Knowledge distillation allows smaller neural networks to emulate the performance of larger, teacher models with reduced computational demands. Traditional methods for Large Language Models (LLMs) often necessitate extensive fine-tuning, which limits their accessibility. To address this, we introduce Trace-of-Thought Prompting, a novel framework designed to distill critical reasoning capabilities from high-resource teacher models (over 8 billion parameters) to low-resource student models (up to 8 billion parameters). This approach leverages problem decomposition to enhance interpretability and facilitate human-in-the-loop interventions.
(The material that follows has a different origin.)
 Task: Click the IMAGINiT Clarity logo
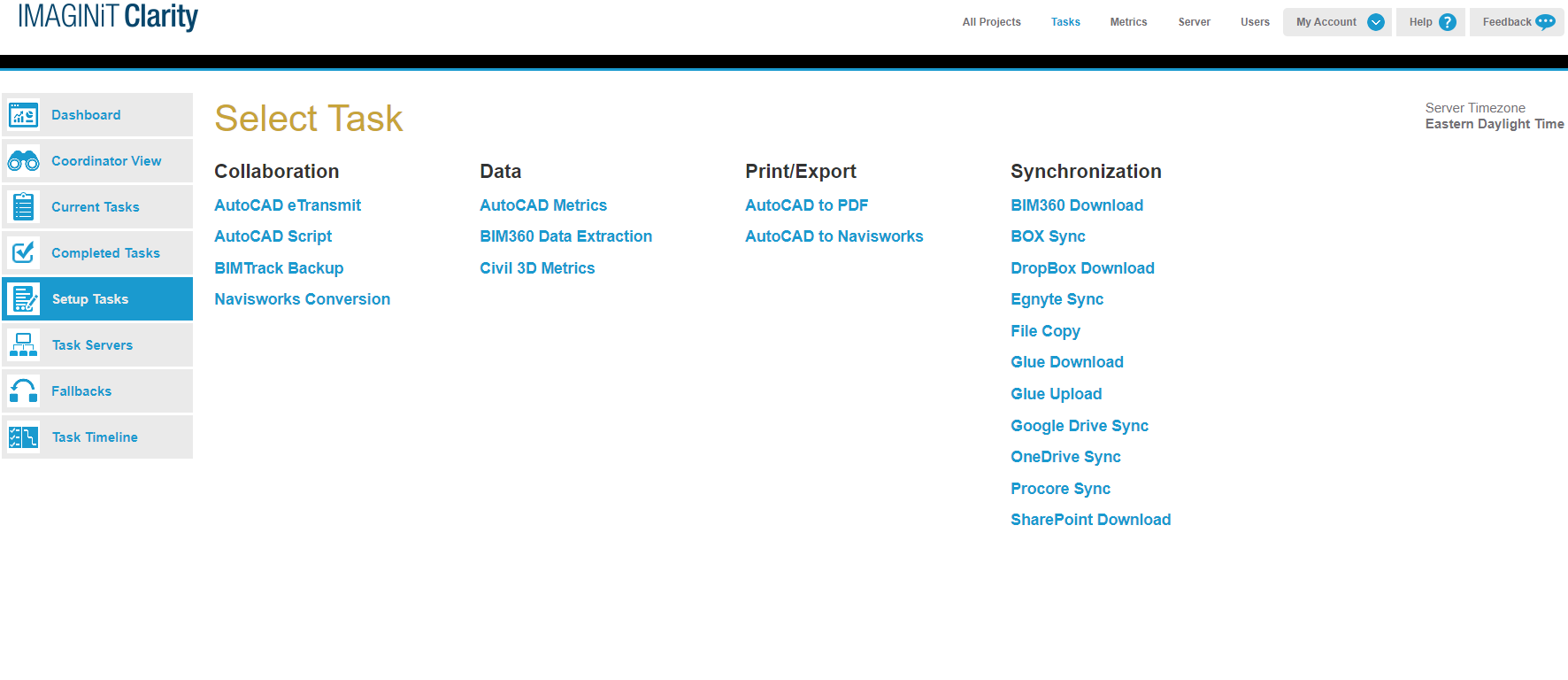[x=108, y=17]
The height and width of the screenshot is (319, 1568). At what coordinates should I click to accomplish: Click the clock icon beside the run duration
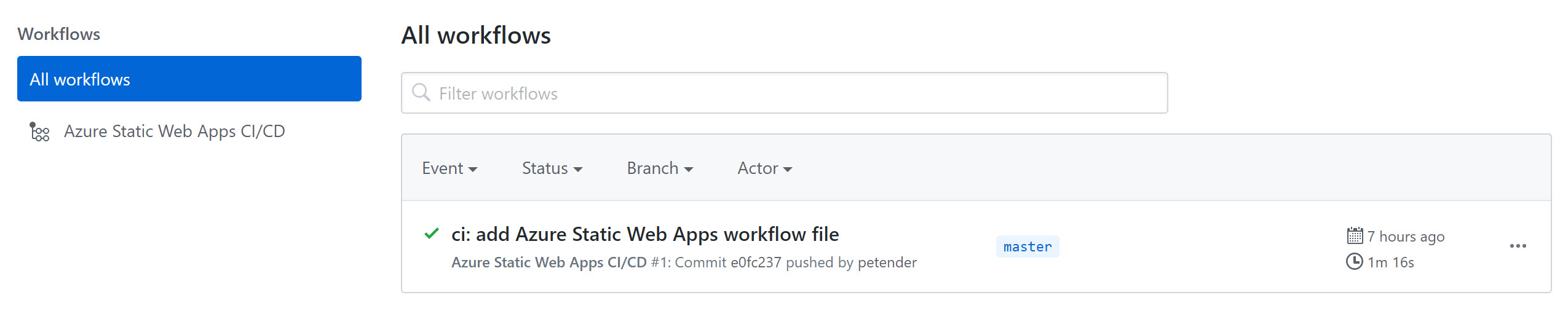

Empirical evaluations on the GSM8K and MATH datasets show that student models achieve accuracy gains of up to 113% on GSM8K and 20% on MATH, with significant improvements particularly notable in smaller models like Llama 2 and Zephyr. Our results suggest a promising pathway for open-source, low-resource models to eventually serve as both students and teachers, potentially reducing our reliance on high-resource, proprietary models. Our code, featuring data analytics and testing scripts, is provided here: https://github.com/traceofthought/trace-of-thought-prompting/tree/main.

Publication
Proceedings of the 62nd Annual Meeting of the Association for Computational Linguistics (Student Research Workshop) (ACL SRW 2024)